Hi,
I'm CC-ing the list, I hope you don't mind. I think your description is
abstract enough not to reveal anything about your application.
Robert Liebeskind wrote:
> The trace you received was from v2.2 of lxml but we continue to
> experience
> the same issue with v2.5. We use XPath extensively. We do not use
> XSLT.
I guess you meant 2.2beta1 and 2.1.5?
> 1. An etree is loaded from an xml file and the data displayed for the
> user.
> 2. The etree is modified as the result of user edits using a GUI
I assume that this happens inside one thread.
> 3. The etree is the copied using copy.deepcopy() to etree2
> 4. etree2 is passed via a queue to a thread in which it is further
> processed.
Try copying the tree inside the target thread, (preferably) instead of
copying it inside another thread and passing it over. Trees inherit state
from the thread that built them.
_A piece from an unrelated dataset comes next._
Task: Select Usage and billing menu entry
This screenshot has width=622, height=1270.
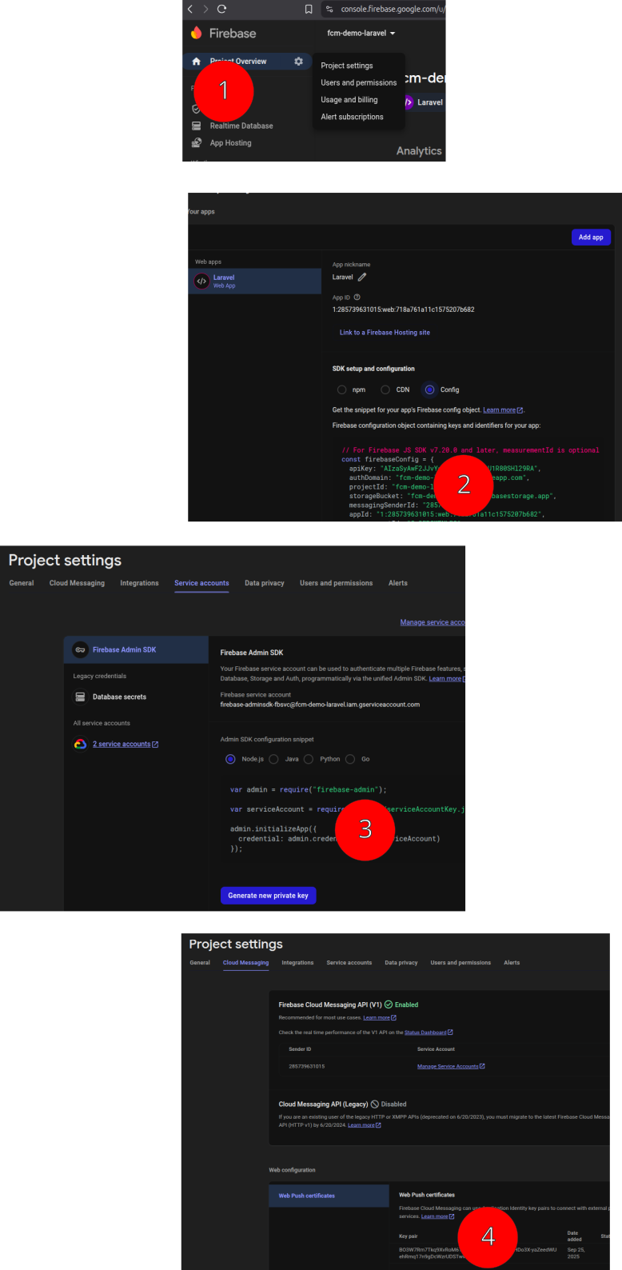Action: [x=349, y=100]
Also, using a tree inside a thread that
did not build it will result in some additional adaptation overhead.
> 5. etree2 is modfied as a result of processing in its own thread.
> during this processing
> additional trees/elems are fetched from disk and used to modify/
> augment etree2.
> 6. etree2 is copied to etree3
> 7. etree3 is sent for a additional processing in its own thread.
> 8. etree2 is copied to etree4
> 9. etree 4 is sent for additional processing in its own thread.
Same thing for 6/7 and 8/9. Copying the tree from inside the target thread
will make things more stable. Even if multiple copying is not really
memory friendly, it's very fast in lxml, so as long as we are not talking
about documents with several megabytes, and as long as this thing really
runs on a multi processor machine, you should be fine even with a
work-around that copies the tree redundantly in both threads.
> at this point the initial thread is complete and tears down.
> the two additional spawned threads finish quickly and tear down as well.
> These processes will succeed quite often. They fail intermittently
> and result in a Windows Unhandled Exception.
lxml.etree uses a per-thread dictionary that holds names of tags and
attributes. That's one of the reasons why it's so fast and memory
friendly. In the stack trace you showed me, it seems that a tree is freed
in a different thread than the one that built it, but (for whatever
reason) some of it content is still linked to a dictionary of the original
thread. In this case, the tree cleanup cannot detect that the name is
stored in a dictionary and will free it manually. When the originating
thread goes down, either before or after the thread that freed the tree,
it will destroy the dictionary that stores the name, which results in a
double free.
Does that help for now?
Stefan